The skin sensitisation potential of the test material was investigated in accordance with the standardised guideline OECD 442D, using the Keratinosens assay under GLP conditions. The study was awarded a reliability score of 1 in accordance with the criteria set forth by Klimisch et al. (1997).

This in vitro test uses the KeratinoSens cell line, an immortalized and genetically modified Human adherent HaCaT keratinocyte cell line. The KeratinoSens cell line is stably transfected with a plasmid containing a luciferase gene under the transcriptional control of the SV40 origin of replication promoter. This promoter is fused with an ARE sequence. Sensitizers with electrophilic properties provoke the dissociation of Keap-1 from the transcription factor Nrf2. The free Nrf2 binds to the ARE sequence contained in the plasmid and therefore induces transcription of firefly luciferase.

The KeratinoSens cells were first plated on 96-well plates and grown for 24 hours at 37 °C. Then the medium was removed and the cells were exposed to the vehicle control or to different concentrations of test material and of positive controls. The treated plates were then incubated for 48 hours at 37 °C. At the end of the treatment, cells were washed and the luciferase production was measured by flash luminescence. In parallel, the cytotoxicity was measured by a MTT reduction test and was taken into consideration in the interpretation of the sensitisation results. Two independent runs were performed.

For each run, the test material was dissolved in DMSO at 200 mM.

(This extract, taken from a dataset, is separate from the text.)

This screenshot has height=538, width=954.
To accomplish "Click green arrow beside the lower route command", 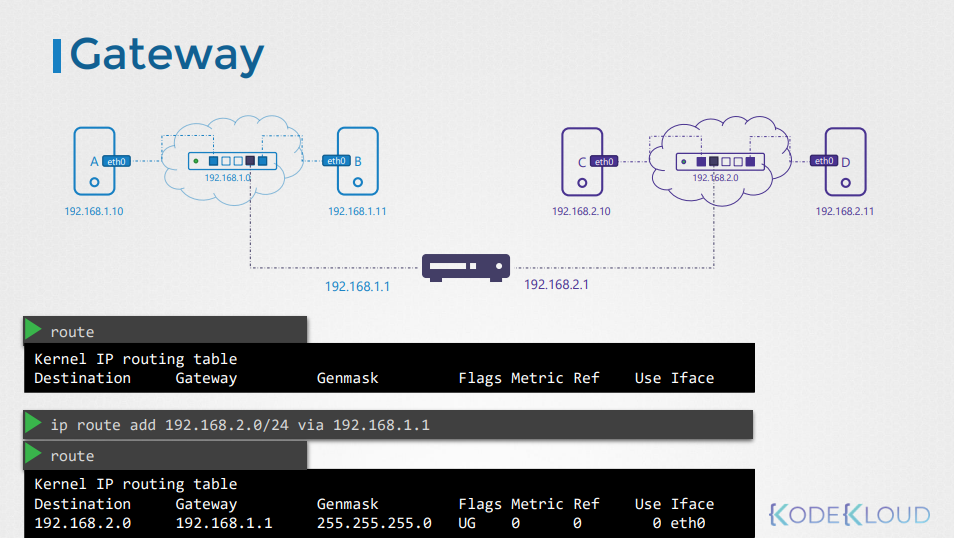I will coord(35,455).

All acceptance criteria were met for the positive and negative controls, both runs were therefore considered to be valid.

First Run:

At the tested concentrations, a slight to strong precipitate was observed in treated wells at concentrations ≥ 7.81 μM. A decrease in cell viability (i.e.cell viability < 70 %) was noted at concentrations ≥ 7.81 μM; the corresponding IC30 and IC50 were calculated to be 6.19 and 6.82 μM, respectively. Statistically significant gene-fold inductions above the threshold of 1.5 were noted at the concentrations of 1.95, 3.91 and 7.81 μM with an apparent overall dose-response for luciferase induction up to the cytotoxic concentrations.The Imax was 22.97 and the calculated EC1.5 was 1.32 μM. Thus, the criteria of a positive response were met.

Second run:

At the tested concentrations, a slight to strong precipitate was observed in treated wells at all tested concentrations. A decrease in cell viability (i.e.cell viability < 70 %) was noted at concentrations ≥ 14.2 μM. The corresponding IC30 and IC50 were calculated to be 11.98 and 13.29 μM, respectively. Statistically significant gene-fold inductions above the threshold of 1.5 were noted at concentrations ≥ 3.59 μM with an apparent overall dose-response for luciferase induction up to the cytotoxic concentrations. The Imax was 14.31 and the calculated EC1.5 was 2.96 μM.

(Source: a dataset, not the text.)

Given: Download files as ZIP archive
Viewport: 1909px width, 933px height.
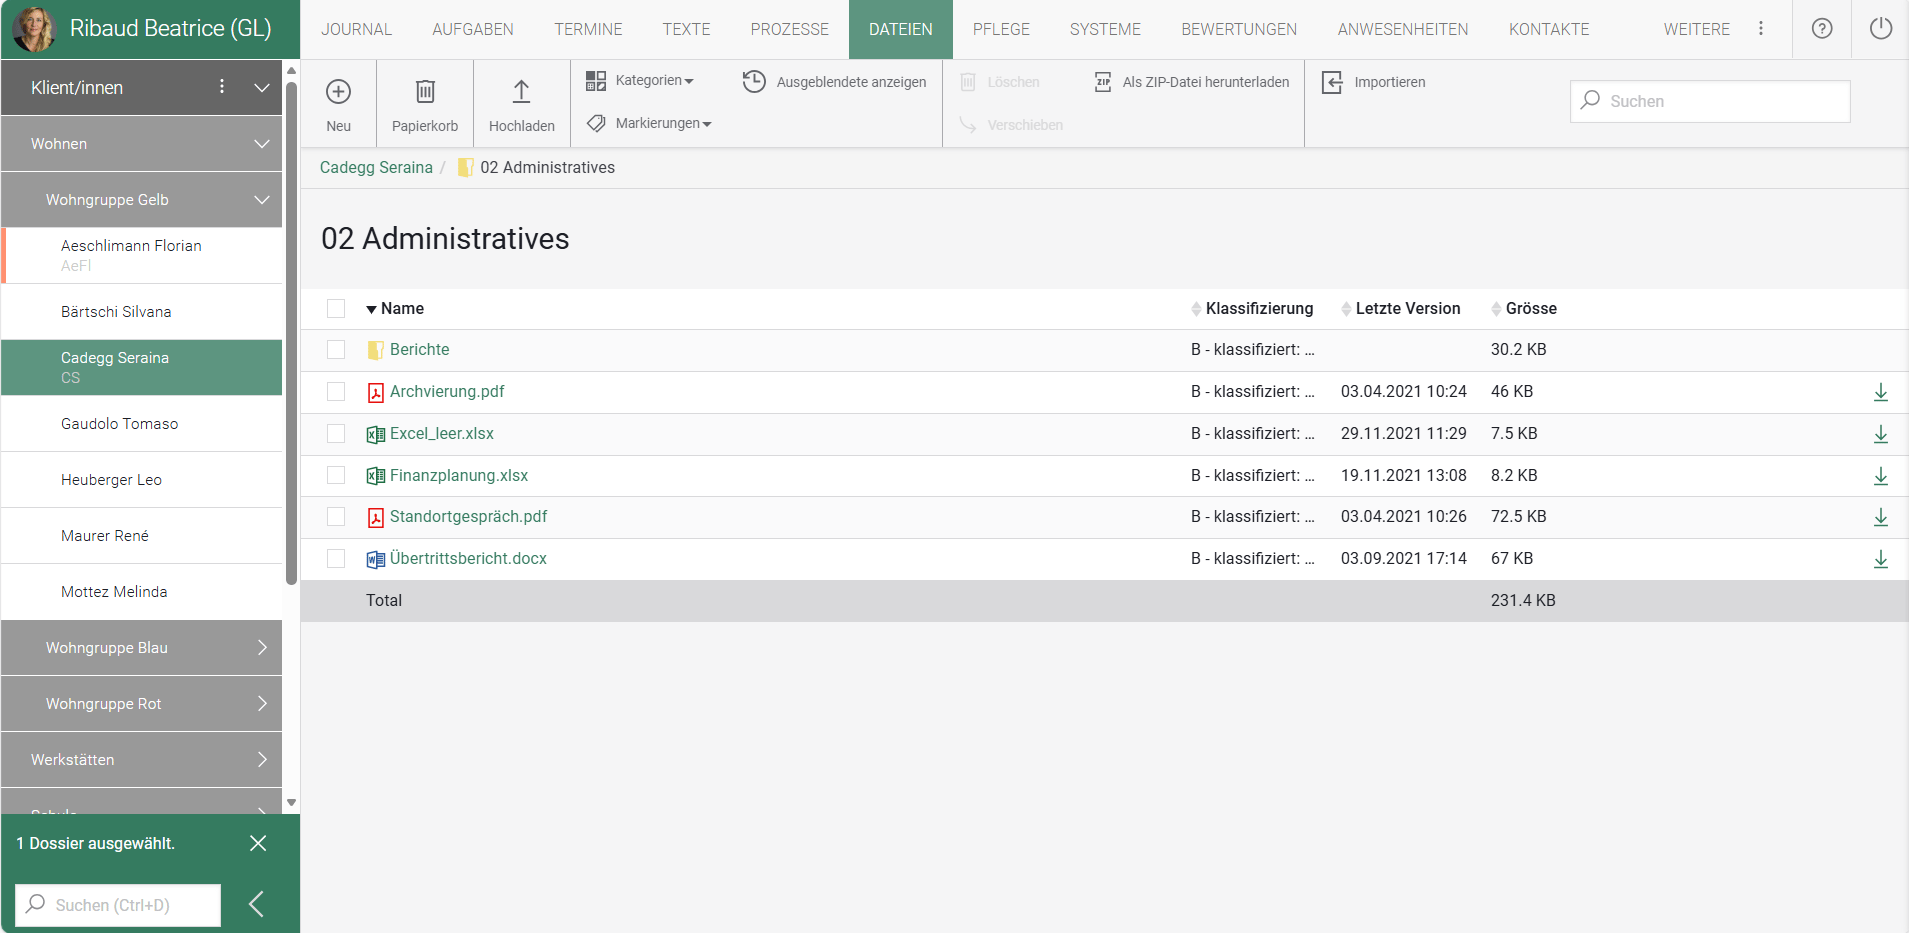Looking at the screenshot, I should click(1192, 82).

Thus, the criteria of a positive response were met.

Global analysis from both runs:

The geometric means IC30 and IC50 of the two validated runs were calculated to be 8.61 and 9.52 μM, respectively. The evaluation criteria for a positive response are met in both runs, the final outcome is therefore positive. This positive result can be used to support the discrimination between skin sensitizers and non-sensitizers in the context of an integrated approach to testing and assessment. It cannot be used on its own to conclude on a skin sensitisation potential.

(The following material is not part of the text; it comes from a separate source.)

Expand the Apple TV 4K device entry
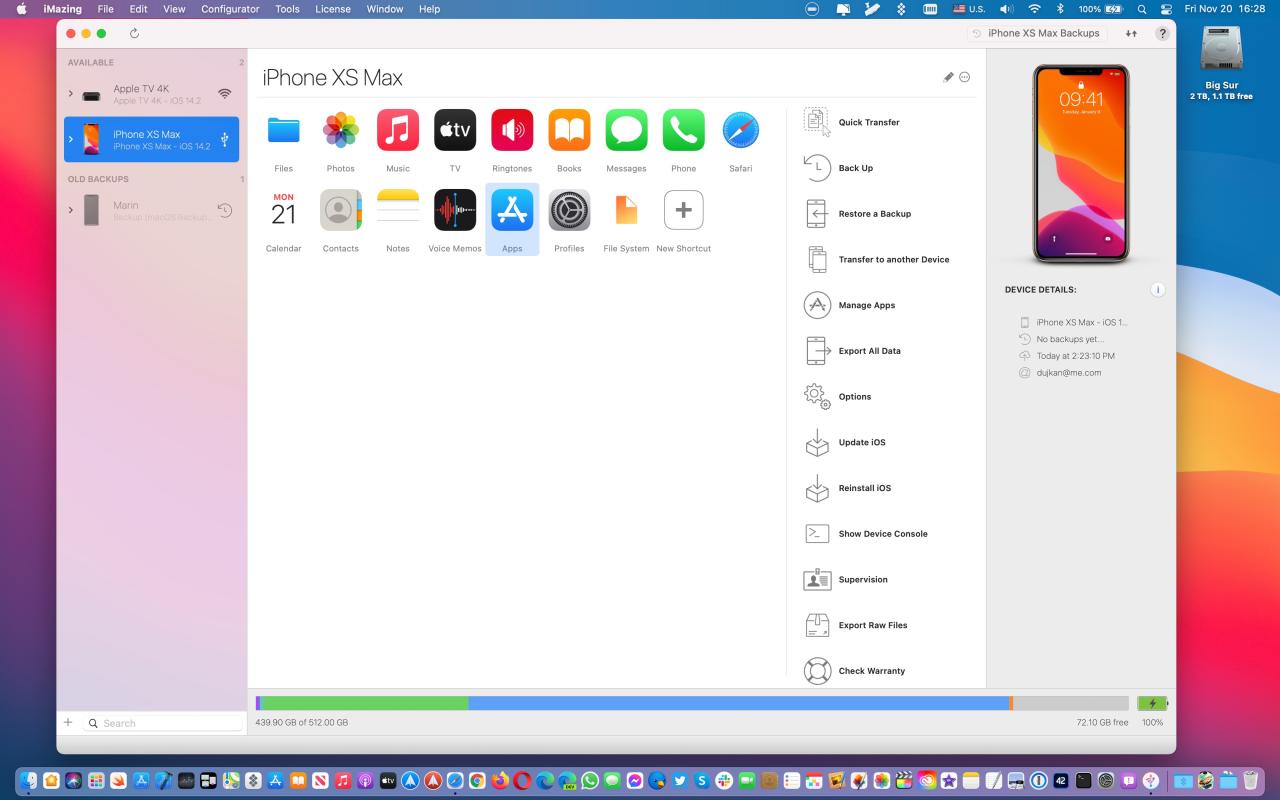Viewport: 1280px width, 800px height. point(71,94)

Under the experimental conditions of this study, the test item was positive in the KeratinoSens assay and was considered to activate the Nrf2 transcription factor.

Respiratory sensitisation

Endpoint conclusion
Endpoint conclusion:
no study available

Justification for classification or non-classification

In accordance with the criteria for classification as defined in Annex I, Regulation (EC) No 1272/2008, the substance does require classification for skin sensitisation.